I am using tidymodels to build a workflowset (comprising multiple recipes and models), tune the workflowset, and then stack it. After calling blend_predictions on the stack (and/or after fitting it), we can pass it to autoplot with the argument type="weights" to produce a nice bar job of the selected models and their coefficients. How can I get the selected models and stacking coefficients in a structured, orderly format (e.g., a tibble)? Calling collect_parameters() seems to throw an error no matter what I pass to it (the initial data stack after add_candidates(), the model stack after blend_predictions(), or the fitted stack after fit_members()). I am including a reprex below.
First, the setup:
# Load necessary libraries
library(tidymodels)
library(stacks)
library(dplyr)
library(future)
library(modeldata)
# Configure multicore processing and set seed
plan(multisession)
set.seed(123)
# Load data
data(attrition)
# Split data into training and testing sets
data_split <- initial_split(attrition, prop = 0.75, strata = Attrition)
data_train <- training(data_split)
data_test <- testing(data_split)
Then the recipes and models:
# Create recipes
base_recipe <- recipe(Attrition ~ ., data = data_train) %>%
step_zv(all_predictors()) %>%
step_naomit(all_predictors()) %>%
step_corr(all_numeric_predictors(), threshold = 0.9) %>%
step_YeoJohnson(all_numeric_predictors()) %>%
step_dummy(all_nominal_predictors()) %>%
step_zv(all_predictors()) %>%
step_normalize(all_predictors())
pls_recipe <- base_recipe %>%
step_pls(all_numeric_predictors(), outcome = vars(Attrition), num_comp = ncol(data_train) - 1)

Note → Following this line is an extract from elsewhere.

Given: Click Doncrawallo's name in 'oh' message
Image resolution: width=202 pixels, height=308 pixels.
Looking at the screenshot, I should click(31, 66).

# Specify models with tunable parameters
rf_spec <- rand_forest(mtry = tune(), trees = 1000, min_n = tune()) %>%
set_engine("ranger") %>%
set_mode("classification")
xgb_spec <- boost_tree(trees = 1000, tree_depth = tune(), learn_rate = tune(), loss_reduction = tune()) %>%
set_engine("xgboost") %>%
set_mode("classification")
log_reg_spec <- logistic_reg(penalty = tune(), mixture = tune()) %>%
set_engine("glmnet") %>%
set_mode("classification")
Now combine these into a workflow set and tune it:
# Create a workflow set
workflow_set <- workflow_set(
preproc = list(base = base_recipe, pls = pls_recipe),
models = list(rf = rf_spec, xgb = xgb_spec, log_reg = log_reg_spec),
cross = TRUE
)
# Tune the workflow set with cross-validation and a tuning grid
set.seed(123)
cv_folds <- vfold_cv(data_train, v = 5)
tune_results <- workflow_map(
object = workflow_set,
fn = "tune_grid",
verbose = TRUE,
seed = 123,
resamples = cv_folds,
grid = 10,
metrics = metric_set(roc_auc, accuracy, f_meas),
control = control_grid(verbose = FALSE, allow_par = TRUE, save_pred = TRUE, save_workflow = TRUE, parallel_over = "everything")
)
At this point we could do some other stuff to plot the tuning results, extract the best workflows and use them to individually predict on new data, etc. But let's jump to the stack, which can work from the tuned workflowset:
# stack models
stack_models <- stacks() %>%
add_candidates(tune_results)
# blend predictions
stack_blended <- stack_models %>%
blend_predictions()
# Fit the stacked model
stack_fitted <- stack_blended %>%
fit_members()
# view the selected models and coefficients as a chart
autoplot(stack_blended, type="weights") # could also use stack_fitted
# collect the coefficients - FAILS IN ALL CASES
stack_coefficients <- stack_models %>%
collect_parameters(candidates = tune_results)
stack_coefficients <- stack_blended %>%
collect_parameters(candidates = tune_results)
stack_coefficients <- stack_fitted %>%
collect_parameters(candidates = tune_results)
The error I always receive is:
Error in if ((!inherits(candidates, "character")) | (!candidates %in% :
the condition has length > 1
Sometimes the process runs for an extensive time period before finally erroring out.
I am using the latest version of R (4.4.0) and RStudio (2024.04.2+764, the version that came out yesterday—although this issue was happening before that), and all packages are up to date (tidymodels: 1.2.0, stacks: 1.0.4, dplyr: 1.1.4, future: 1.33.2, modeldata: 1.3.0).
Any suggestions on how to resolve this issue and/or get an "orderly" list of the stack model coefficients?